Every line from the one that includes "Task: Click the URL input field containing #" to the end of the entries should be written out exactly, with the first and last included.

+++

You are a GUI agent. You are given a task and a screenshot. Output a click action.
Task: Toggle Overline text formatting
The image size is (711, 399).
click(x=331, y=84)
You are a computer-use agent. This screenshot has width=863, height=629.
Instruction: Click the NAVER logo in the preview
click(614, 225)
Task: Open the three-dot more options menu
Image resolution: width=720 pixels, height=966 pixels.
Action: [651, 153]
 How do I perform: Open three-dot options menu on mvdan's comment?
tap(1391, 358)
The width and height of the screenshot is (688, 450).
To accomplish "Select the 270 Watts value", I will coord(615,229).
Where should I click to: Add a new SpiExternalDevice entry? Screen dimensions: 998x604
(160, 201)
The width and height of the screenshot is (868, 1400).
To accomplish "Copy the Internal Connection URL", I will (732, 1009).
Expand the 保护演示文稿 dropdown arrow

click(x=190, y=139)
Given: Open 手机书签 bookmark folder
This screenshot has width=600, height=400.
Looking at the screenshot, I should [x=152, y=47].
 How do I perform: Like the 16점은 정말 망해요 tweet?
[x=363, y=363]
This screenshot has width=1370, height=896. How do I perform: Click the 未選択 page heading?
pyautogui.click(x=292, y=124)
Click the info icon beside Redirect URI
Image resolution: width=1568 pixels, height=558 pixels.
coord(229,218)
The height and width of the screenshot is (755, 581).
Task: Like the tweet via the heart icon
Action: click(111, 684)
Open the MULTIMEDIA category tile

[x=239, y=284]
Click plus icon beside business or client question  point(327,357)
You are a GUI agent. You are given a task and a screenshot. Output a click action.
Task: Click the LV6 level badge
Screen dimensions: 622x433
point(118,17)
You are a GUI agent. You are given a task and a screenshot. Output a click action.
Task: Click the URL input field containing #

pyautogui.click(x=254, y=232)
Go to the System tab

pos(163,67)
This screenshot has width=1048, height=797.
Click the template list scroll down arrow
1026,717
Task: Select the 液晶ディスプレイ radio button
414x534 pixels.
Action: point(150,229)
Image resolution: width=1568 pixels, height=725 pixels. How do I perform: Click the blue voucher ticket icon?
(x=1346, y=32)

+++

*Exercise solution*.
Task: Click the URL input field containing #

pyautogui.click(x=254, y=232)
Go to the System tab

pos(163,67)
This screenshot has width=1048, height=797.
Click the template list scroll down arrow
1026,717
Task: Select the 液晶ディスプレイ radio button
414x534 pixels.
Action: point(150,229)
Image resolution: width=1568 pixels, height=725 pixels. How do I perform: Click the blue voucher ticket icon?
(x=1346, y=32)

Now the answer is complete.